In the meantime, the plant is allowed to keep operating at current levels until the county issues a final determination, according to Boulder County.

Neighbors and politics

Local advocacy groups such as Good Neighbors of Lyons and Save Our Saint Vrain Valley have pushed hard for the plant’s closure, arguing that frequent dust incidents and emissions are taking a toll on nearby communities.

The conflict has grown well beyond a simple land-use dispute. A coalition of mayors and elected officials across Boulder County joined the calls for action on the plant, The Colorado Sun reports.

Legal stakes

If the county ultimately orders the plant closed, the messy and expensive work of reclaiming the quarry and plant site would fall under the jurisdiction of the Colorado Division of Reclamation, Mining, and Safety. Any county open-space options tied to the site could also come into play. Reclamation timelines and bonding are handled at the state level.
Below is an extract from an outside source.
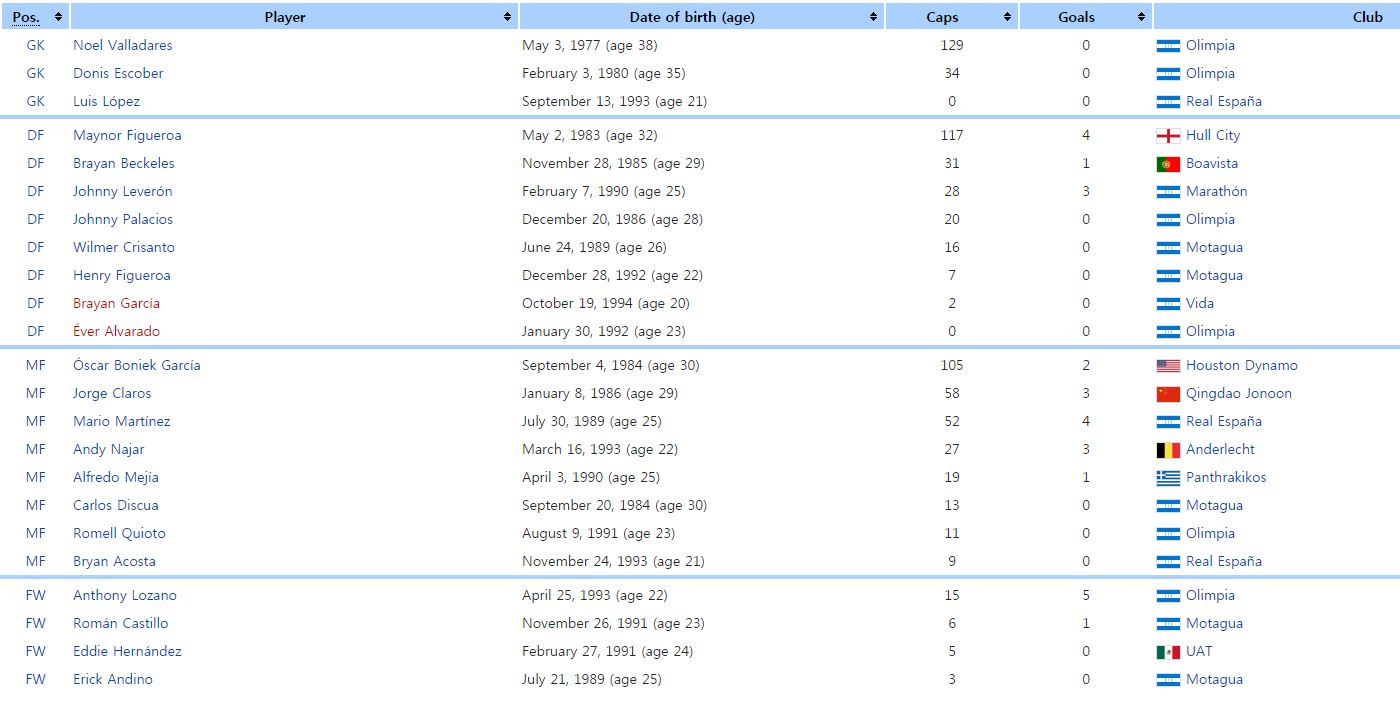This screenshot has width=1400, height=704.
Task: Sort table by Player column arrows
Action: 508,17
Separately, state air-permit enforcement by the Colorado Department of Public Health & Environment operates on its own track and could impose additional fines or compliance requirements beyond what the county does for land use. For more details, see guidance from the Colorado Division of Reclamation, Mining and Safety and the Colorado Department of Public Health & Environment.

The permit reinstatement is just the latest twist in a long-running local fight that now seems destined for appeals, more regulatory scrutiny, and additional public hearings. Both plant supporters and opponents say they will be watching every new filing from the county as the clock ticks toward a final decision.